Exercise:
Beginning with the first line, copy out each line of the material until the line containing "mpeg12.h (83, 196)" has been copied as well.

_ _ _ _

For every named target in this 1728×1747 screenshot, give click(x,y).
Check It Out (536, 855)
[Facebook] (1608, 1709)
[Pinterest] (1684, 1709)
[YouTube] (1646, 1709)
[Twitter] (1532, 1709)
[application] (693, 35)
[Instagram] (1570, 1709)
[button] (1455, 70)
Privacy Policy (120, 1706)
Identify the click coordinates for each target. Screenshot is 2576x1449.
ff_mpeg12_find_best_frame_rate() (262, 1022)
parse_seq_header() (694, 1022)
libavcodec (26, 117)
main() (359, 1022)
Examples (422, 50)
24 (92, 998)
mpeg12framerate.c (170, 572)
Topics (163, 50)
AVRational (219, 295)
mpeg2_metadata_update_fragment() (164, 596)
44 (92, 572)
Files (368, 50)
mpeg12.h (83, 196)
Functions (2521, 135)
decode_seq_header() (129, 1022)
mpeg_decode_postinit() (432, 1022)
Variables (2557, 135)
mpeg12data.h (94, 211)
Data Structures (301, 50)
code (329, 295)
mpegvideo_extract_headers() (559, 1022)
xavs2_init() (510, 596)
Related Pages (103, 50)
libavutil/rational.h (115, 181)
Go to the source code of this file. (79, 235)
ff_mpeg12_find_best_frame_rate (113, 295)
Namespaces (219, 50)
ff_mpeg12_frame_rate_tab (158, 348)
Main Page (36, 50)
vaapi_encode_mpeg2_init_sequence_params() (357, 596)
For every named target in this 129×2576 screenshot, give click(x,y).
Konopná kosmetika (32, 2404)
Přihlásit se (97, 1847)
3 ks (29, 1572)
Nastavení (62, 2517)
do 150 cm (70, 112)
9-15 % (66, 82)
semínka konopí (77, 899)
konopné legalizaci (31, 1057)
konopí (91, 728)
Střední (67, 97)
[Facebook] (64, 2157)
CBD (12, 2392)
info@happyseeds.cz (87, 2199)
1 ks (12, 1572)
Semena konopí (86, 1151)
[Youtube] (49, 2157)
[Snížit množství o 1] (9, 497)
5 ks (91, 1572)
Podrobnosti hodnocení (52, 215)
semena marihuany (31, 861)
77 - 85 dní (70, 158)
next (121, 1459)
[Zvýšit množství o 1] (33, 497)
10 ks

_ _ _ _

Output of the exercise:
For every named target in this 1728×1747 screenshot, give click(x,y).
Check It Out (536, 855)
[Facebook] (1608, 1709)
[Pinterest] (1684, 1709)
[YouTube] (1646, 1709)
[Twitter] (1532, 1709)
[application] (693, 35)
[Instagram] (1570, 1709)
[button] (1455, 70)
Privacy Policy (120, 1706)
Identify the click coordinates for each target. Screenshot is 2576x1449.
ff_mpeg12_find_best_frame_rate() (262, 1022)
parse_seq_header() (694, 1022)
libavcodec (26, 117)
main() (359, 1022)
Examples (422, 50)
24 (92, 998)
mpeg12framerate.c (170, 572)
Topics (163, 50)
AVRational (219, 295)
mpeg2_metadata_update_fragment() (164, 596)
44 (92, 572)
Files (368, 50)
mpeg12.h (83, 196)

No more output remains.